Find "Screen dimensions: 1054x2576" in the material below and restate exactly the line holding it together with every line that comes after.

━━━━━━

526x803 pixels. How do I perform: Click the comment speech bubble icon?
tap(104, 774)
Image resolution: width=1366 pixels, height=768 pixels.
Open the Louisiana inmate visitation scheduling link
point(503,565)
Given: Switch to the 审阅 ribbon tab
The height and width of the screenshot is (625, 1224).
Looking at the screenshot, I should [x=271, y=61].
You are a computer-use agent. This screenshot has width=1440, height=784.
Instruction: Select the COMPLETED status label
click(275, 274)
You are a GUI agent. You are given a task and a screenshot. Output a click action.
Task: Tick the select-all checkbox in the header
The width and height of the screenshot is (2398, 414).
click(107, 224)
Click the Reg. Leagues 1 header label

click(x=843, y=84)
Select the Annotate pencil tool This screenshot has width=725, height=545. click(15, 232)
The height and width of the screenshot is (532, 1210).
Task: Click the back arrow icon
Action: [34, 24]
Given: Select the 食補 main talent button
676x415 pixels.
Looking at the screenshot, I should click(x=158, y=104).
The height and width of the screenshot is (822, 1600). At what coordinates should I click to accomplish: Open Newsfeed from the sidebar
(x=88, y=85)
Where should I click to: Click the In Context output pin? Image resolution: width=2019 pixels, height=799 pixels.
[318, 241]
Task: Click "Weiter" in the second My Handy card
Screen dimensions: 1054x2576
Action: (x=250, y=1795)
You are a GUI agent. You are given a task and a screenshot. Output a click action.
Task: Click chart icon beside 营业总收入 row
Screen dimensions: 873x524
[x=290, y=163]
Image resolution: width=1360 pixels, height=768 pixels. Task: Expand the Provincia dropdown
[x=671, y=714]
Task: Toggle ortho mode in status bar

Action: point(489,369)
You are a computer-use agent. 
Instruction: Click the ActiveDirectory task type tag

━━━━━━

▶ [SOLUTION TO THIS TASK]:
Screen dimensions: 1054x2576
Action: (x=250, y=1795)
You are a GUI agent. You are given a task and a screenshot. Output a click action.
Task: Click chart icon beside 营业总收入 row
Screen dimensions: 873x524
[x=290, y=163]
Image resolution: width=1360 pixels, height=768 pixels. Task: Expand the Provincia dropdown
[x=671, y=714]
Task: Toggle ortho mode in status bar

Action: point(489,369)
You are a computer-use agent. 
Instruction: Click the ActiveDirectory task type tag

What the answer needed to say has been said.